**Task objective:**
Scan the data beneath this task and copy each line that includes "plus".

[Stored data entries]
###
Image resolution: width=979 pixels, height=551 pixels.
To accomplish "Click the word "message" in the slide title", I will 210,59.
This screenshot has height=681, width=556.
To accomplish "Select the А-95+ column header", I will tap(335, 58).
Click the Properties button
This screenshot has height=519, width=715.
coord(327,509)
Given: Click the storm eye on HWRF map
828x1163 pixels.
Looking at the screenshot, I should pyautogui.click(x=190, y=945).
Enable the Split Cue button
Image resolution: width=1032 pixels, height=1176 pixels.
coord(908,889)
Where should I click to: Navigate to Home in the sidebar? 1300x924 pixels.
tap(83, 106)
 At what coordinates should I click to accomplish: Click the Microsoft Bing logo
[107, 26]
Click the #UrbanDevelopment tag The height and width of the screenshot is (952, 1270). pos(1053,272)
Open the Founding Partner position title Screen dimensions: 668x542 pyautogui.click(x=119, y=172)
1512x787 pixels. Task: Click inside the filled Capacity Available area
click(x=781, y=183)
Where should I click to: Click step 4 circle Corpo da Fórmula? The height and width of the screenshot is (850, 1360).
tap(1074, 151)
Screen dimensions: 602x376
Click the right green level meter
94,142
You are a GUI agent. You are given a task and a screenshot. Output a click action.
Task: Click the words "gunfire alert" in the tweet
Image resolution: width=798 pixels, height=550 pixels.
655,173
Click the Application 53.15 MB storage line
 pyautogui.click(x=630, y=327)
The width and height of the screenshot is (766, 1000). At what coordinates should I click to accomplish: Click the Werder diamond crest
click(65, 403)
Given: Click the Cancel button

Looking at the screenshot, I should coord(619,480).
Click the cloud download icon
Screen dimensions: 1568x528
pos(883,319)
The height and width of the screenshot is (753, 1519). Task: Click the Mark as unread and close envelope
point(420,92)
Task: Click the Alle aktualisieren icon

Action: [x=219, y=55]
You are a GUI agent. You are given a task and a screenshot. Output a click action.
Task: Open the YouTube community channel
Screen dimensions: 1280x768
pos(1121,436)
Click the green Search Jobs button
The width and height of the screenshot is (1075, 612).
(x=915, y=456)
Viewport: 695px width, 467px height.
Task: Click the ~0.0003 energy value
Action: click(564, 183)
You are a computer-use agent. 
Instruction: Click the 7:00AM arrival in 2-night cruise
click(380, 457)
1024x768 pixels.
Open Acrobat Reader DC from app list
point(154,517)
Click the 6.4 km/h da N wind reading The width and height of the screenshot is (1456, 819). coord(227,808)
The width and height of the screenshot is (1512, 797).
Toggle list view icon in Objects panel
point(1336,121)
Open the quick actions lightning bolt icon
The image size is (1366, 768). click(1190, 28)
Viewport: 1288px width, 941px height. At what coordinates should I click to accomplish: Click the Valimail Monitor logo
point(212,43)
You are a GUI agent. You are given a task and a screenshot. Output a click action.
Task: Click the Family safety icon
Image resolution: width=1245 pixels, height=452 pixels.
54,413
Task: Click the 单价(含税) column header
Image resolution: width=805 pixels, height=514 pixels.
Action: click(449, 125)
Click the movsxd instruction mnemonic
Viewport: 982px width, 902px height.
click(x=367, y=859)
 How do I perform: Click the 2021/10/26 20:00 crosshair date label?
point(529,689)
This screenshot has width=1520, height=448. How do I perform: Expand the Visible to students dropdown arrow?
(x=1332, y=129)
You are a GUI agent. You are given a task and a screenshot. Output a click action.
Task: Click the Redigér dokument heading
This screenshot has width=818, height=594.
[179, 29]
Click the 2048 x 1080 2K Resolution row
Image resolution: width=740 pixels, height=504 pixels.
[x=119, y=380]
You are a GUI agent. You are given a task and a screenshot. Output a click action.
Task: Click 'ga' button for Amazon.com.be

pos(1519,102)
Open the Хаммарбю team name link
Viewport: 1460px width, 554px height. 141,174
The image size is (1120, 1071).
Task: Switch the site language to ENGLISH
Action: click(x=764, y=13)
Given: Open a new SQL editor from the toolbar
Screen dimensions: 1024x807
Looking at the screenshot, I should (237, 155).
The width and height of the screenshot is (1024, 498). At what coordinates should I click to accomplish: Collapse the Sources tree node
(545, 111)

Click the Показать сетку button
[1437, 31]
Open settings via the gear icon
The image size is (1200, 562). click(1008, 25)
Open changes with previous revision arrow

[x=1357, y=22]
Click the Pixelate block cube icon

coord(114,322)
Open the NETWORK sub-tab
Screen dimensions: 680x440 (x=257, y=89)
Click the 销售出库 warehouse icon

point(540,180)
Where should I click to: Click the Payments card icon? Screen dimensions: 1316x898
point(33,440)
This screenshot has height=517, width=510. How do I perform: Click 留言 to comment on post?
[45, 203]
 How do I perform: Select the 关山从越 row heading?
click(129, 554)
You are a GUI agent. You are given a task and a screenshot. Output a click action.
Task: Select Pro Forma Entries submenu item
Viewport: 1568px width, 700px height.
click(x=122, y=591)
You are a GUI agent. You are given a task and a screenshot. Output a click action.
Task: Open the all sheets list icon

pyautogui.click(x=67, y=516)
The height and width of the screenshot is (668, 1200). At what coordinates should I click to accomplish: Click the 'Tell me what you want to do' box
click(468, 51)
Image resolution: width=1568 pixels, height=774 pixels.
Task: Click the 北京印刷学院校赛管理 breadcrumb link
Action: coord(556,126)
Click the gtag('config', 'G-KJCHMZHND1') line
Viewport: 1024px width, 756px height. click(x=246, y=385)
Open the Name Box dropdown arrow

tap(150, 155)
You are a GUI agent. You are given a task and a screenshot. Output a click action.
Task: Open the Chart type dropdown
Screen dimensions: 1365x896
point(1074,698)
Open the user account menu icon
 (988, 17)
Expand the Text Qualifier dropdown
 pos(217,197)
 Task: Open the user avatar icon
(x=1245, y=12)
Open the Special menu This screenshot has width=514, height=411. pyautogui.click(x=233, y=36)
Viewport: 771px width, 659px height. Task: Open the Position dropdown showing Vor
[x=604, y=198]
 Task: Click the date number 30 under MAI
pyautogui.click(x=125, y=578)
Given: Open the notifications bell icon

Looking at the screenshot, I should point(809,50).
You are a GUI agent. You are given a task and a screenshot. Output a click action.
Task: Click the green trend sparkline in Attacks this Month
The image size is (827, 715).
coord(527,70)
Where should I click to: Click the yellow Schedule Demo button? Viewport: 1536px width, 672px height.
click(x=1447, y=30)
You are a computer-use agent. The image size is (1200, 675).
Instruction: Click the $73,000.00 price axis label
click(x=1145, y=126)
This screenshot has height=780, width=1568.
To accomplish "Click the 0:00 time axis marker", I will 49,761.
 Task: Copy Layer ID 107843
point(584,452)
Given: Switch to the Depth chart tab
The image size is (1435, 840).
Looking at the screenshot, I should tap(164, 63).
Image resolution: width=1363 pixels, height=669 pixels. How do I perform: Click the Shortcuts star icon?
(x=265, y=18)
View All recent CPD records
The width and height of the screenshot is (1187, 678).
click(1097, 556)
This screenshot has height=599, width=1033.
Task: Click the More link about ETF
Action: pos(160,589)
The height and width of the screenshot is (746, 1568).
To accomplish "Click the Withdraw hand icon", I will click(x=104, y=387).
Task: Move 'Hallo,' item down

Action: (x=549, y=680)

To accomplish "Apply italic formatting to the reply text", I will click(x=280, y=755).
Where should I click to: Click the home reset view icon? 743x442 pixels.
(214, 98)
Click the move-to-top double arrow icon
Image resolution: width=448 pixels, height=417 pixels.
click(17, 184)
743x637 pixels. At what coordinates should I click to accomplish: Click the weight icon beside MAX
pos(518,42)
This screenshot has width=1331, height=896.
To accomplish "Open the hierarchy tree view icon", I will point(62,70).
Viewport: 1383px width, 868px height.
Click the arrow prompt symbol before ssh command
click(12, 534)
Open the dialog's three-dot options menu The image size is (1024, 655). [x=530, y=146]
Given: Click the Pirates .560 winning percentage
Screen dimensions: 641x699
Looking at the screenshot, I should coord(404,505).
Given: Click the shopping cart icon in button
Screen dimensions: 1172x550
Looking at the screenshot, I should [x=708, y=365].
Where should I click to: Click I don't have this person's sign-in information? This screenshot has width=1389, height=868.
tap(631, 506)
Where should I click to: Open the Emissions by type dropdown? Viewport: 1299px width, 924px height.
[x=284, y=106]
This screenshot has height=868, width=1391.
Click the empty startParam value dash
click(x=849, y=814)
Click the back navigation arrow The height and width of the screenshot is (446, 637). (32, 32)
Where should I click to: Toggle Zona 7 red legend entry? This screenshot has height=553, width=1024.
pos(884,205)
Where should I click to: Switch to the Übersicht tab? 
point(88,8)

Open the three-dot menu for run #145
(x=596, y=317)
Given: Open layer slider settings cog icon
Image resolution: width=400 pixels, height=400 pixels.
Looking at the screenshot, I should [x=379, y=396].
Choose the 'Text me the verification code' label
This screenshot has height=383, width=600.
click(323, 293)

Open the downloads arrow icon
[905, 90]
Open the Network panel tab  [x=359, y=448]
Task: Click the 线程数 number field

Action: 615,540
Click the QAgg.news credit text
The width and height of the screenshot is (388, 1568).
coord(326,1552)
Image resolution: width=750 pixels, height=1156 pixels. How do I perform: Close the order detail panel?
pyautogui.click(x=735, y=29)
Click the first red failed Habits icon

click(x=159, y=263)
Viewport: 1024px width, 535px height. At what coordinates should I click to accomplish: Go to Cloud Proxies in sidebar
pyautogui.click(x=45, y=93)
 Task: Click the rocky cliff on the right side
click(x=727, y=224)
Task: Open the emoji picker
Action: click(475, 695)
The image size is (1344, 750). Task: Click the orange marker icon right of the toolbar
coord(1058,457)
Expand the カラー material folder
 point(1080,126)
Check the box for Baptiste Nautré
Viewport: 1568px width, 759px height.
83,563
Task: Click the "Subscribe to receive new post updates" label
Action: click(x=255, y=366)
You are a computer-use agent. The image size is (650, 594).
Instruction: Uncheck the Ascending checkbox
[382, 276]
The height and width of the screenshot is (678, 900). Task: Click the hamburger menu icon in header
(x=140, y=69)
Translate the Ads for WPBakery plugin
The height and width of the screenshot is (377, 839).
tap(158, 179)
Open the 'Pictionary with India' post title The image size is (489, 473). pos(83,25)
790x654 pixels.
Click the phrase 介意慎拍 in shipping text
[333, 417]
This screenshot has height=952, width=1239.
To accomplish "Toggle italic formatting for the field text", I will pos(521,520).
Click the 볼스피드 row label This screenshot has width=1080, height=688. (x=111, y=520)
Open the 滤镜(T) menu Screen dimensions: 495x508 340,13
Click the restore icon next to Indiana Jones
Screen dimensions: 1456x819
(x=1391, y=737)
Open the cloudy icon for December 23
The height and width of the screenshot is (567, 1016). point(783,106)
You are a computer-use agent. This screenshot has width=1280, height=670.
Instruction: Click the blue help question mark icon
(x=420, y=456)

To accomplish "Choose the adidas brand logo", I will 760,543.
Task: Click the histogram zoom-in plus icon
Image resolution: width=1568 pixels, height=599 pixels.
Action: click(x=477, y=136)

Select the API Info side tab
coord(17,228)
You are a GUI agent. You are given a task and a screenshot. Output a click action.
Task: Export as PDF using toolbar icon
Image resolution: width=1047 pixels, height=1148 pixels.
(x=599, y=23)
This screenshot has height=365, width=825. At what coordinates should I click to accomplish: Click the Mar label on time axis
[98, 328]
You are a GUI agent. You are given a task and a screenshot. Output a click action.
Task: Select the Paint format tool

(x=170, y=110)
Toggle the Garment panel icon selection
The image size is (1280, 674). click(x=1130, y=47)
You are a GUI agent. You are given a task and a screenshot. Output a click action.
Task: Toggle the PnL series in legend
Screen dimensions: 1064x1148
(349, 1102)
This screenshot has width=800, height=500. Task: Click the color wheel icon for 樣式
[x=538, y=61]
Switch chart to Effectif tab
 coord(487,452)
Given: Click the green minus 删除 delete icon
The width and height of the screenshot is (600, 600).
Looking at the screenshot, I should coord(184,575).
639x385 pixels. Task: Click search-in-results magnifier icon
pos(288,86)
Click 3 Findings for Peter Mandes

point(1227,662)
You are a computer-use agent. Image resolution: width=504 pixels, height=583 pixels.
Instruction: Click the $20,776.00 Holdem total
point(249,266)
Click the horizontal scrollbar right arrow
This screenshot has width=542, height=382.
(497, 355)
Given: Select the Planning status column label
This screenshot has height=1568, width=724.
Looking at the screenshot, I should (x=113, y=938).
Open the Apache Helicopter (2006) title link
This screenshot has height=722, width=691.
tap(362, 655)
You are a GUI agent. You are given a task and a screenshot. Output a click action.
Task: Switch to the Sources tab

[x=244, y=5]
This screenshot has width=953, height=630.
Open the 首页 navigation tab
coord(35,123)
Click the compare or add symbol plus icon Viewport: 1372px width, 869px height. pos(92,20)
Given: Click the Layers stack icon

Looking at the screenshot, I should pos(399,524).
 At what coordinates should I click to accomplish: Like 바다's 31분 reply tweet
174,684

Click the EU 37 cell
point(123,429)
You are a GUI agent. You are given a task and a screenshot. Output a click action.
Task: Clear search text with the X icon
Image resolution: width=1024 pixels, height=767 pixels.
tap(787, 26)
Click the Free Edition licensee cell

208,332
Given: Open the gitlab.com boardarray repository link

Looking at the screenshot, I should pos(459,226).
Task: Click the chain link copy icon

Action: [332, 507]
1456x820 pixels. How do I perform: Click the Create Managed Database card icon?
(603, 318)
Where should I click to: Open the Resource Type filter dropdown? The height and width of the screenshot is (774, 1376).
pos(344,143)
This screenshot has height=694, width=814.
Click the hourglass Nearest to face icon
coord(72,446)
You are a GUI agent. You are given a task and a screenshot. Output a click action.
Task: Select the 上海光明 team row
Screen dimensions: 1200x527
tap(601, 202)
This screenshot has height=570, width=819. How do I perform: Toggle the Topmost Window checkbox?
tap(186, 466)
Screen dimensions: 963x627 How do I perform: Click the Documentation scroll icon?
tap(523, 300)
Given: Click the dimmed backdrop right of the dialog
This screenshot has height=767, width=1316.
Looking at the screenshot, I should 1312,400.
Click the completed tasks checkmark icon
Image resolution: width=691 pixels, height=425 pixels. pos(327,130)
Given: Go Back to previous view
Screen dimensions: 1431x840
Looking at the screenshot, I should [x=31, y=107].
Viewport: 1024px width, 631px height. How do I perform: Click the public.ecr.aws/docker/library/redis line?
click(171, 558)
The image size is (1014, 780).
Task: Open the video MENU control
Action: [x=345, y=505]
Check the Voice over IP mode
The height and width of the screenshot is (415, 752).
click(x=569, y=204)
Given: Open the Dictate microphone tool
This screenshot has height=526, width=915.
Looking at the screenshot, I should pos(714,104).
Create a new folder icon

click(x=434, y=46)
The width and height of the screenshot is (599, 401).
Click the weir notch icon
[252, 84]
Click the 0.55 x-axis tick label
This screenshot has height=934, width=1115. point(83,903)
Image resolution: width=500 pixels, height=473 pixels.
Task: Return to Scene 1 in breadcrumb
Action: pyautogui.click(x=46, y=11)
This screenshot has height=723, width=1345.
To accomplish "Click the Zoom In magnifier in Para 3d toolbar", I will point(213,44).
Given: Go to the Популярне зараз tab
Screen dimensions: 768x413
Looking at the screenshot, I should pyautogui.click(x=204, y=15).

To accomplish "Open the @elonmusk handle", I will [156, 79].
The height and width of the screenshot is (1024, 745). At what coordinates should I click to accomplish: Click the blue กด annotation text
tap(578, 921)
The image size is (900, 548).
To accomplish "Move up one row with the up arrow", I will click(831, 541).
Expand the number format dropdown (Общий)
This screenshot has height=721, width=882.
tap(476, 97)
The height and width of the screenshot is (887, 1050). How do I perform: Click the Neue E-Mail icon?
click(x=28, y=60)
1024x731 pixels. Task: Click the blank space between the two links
###
**The answer:**
Task: Click the histogram zoom-in plus icon
Click the compare or add symbol plus icon Viewport: 1372px width, 869px height. pos(92,20)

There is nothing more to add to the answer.